Return, unchanged, everything from the first of the items down to the line containing "Click the timeline", with both ends included.

Start of Dataset content

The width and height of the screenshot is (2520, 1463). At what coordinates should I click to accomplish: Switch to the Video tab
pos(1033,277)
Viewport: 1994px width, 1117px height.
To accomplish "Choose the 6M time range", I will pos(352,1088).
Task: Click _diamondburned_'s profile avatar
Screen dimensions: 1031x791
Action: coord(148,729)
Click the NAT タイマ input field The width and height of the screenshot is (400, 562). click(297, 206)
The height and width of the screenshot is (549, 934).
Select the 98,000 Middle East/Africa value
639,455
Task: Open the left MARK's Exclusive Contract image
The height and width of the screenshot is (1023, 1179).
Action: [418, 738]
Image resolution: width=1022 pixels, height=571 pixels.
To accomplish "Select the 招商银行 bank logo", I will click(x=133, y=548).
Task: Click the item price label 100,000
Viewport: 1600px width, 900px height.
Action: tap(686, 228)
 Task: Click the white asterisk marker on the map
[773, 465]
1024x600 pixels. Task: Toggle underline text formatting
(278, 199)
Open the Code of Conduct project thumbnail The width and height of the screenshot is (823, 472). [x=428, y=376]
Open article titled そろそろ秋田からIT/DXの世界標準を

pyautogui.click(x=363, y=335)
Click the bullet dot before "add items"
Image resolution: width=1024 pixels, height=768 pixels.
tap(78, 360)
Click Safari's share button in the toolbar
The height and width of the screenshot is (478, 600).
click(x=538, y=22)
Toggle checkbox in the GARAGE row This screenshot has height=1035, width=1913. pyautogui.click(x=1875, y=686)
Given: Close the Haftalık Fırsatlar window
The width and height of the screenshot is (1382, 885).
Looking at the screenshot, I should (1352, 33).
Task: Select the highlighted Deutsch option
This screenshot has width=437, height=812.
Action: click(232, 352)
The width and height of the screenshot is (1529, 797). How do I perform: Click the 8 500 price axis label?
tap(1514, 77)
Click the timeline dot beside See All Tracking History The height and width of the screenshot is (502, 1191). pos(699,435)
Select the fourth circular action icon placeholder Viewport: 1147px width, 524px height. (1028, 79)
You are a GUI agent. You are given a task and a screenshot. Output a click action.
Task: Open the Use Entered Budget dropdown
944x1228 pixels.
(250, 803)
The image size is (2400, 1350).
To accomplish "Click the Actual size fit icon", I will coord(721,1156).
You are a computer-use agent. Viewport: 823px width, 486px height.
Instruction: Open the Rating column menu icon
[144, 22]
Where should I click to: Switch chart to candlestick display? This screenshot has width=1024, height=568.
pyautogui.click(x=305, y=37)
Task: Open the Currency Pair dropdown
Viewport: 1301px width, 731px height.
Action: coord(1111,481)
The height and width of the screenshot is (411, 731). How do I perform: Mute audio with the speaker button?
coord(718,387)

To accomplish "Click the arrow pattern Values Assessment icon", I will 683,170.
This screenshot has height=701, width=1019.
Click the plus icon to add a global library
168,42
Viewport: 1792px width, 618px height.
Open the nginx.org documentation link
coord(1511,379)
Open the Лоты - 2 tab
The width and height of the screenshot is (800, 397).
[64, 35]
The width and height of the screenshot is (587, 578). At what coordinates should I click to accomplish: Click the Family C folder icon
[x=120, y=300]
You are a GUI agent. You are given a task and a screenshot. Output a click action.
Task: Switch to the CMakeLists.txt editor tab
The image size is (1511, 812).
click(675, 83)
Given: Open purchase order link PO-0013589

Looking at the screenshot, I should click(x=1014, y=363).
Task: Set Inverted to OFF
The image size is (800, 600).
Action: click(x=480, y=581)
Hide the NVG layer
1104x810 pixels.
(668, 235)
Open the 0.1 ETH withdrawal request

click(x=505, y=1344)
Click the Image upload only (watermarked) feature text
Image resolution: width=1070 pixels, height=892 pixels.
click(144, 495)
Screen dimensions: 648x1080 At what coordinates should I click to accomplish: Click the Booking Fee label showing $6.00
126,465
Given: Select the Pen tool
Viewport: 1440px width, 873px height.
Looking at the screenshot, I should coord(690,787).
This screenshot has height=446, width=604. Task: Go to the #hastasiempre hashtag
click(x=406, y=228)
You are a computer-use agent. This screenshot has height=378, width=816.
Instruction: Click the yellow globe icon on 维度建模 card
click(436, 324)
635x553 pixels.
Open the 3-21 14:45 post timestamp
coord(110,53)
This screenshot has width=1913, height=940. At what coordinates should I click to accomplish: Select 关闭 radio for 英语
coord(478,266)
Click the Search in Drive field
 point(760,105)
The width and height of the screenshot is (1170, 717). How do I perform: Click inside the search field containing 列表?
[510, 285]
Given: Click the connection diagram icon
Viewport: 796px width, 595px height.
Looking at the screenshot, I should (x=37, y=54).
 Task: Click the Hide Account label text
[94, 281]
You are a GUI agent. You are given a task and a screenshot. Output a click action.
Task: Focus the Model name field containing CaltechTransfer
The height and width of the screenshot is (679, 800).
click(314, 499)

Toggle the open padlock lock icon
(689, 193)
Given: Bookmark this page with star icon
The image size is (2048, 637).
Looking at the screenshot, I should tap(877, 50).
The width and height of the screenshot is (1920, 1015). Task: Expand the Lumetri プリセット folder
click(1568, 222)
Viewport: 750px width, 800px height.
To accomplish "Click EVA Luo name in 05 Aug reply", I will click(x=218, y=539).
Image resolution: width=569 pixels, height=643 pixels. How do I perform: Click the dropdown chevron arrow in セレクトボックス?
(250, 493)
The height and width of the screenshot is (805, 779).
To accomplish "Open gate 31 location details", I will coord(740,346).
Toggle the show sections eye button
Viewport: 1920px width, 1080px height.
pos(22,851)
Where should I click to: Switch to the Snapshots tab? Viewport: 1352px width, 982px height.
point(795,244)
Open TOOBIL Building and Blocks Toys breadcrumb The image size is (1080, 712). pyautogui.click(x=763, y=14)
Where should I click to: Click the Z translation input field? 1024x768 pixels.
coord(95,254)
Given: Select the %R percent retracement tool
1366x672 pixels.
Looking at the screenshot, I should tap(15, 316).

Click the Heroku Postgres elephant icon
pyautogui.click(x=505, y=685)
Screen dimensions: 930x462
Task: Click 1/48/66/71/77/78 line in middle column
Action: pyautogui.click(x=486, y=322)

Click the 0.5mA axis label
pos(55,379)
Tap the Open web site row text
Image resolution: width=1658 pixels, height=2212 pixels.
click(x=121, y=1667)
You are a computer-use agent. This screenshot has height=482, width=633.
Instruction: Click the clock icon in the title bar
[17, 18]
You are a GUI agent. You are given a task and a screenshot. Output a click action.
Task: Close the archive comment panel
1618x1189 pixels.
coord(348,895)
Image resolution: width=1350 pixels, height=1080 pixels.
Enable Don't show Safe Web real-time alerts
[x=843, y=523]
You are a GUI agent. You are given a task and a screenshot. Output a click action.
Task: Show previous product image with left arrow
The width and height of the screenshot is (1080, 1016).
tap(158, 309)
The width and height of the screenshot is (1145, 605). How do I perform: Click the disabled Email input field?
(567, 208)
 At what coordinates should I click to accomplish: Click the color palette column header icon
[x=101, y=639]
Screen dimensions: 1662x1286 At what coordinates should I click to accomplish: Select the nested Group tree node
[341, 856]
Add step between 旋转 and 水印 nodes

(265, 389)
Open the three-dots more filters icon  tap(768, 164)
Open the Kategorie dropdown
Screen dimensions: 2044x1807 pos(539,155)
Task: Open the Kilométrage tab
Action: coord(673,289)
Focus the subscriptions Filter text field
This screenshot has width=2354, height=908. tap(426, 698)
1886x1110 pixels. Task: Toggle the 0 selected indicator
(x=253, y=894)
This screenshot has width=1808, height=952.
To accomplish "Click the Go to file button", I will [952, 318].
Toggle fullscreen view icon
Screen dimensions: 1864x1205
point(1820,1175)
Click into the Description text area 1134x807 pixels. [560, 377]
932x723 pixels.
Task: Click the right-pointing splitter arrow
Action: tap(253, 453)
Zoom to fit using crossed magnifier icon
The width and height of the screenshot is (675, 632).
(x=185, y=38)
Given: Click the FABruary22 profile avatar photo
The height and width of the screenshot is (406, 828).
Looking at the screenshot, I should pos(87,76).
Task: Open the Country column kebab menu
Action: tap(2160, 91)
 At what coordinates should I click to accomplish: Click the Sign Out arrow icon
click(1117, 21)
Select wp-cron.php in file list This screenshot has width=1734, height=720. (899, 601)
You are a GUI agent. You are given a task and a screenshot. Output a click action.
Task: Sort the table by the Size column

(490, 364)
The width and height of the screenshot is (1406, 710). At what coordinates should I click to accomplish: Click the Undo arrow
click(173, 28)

End of Dataset content

- **Full output**:
The width and height of the screenshot is (2520, 1463). At what coordinates should I click to accomplish: Switch to the Video tab
pos(1033,277)
Viewport: 1994px width, 1117px height.
To accomplish "Choose the 6M time range", I will pos(352,1088).
Task: Click _diamondburned_'s profile avatar
Screen dimensions: 1031x791
Action: coord(148,729)
Click the NAT タイマ input field The width and height of the screenshot is (400, 562). click(297, 206)
The height and width of the screenshot is (549, 934).
Select the 98,000 Middle East/Africa value
639,455
Task: Open the left MARK's Exclusive Contract image
The height and width of the screenshot is (1023, 1179).
Action: [418, 738]
Image resolution: width=1022 pixels, height=571 pixels.
To accomplish "Select the 招商银行 bank logo", I will click(x=133, y=548).
Task: Click the item price label 100,000
Viewport: 1600px width, 900px height.
Action: tap(686, 228)
 Task: Click the white asterisk marker on the map
[773, 465]
1024x600 pixels. Task: Toggle underline text formatting
(278, 199)
Open the Code of Conduct project thumbnail The width and height of the screenshot is (823, 472). [x=428, y=376]
Open article titled そろそろ秋田からIT/DXの世界標準を

pyautogui.click(x=363, y=335)
Click the bullet dot before "add items"
Image resolution: width=1024 pixels, height=768 pixels.
tap(78, 360)
Click Safari's share button in the toolbar
The height and width of the screenshot is (478, 600).
click(x=538, y=22)
Toggle checkbox in the GARAGE row This screenshot has height=1035, width=1913. pyautogui.click(x=1875, y=686)
Given: Close the Haftalık Fırsatlar window
The width and height of the screenshot is (1382, 885).
Looking at the screenshot, I should (1352, 33).
Task: Select the highlighted Deutsch option
This screenshot has width=437, height=812.
Action: click(232, 352)
The width and height of the screenshot is (1529, 797). How do I perform: Click the 8 500 price axis label?
tap(1514, 77)
Click the timeline dot beside See All Tracking History The height and width of the screenshot is (502, 1191). pos(699,435)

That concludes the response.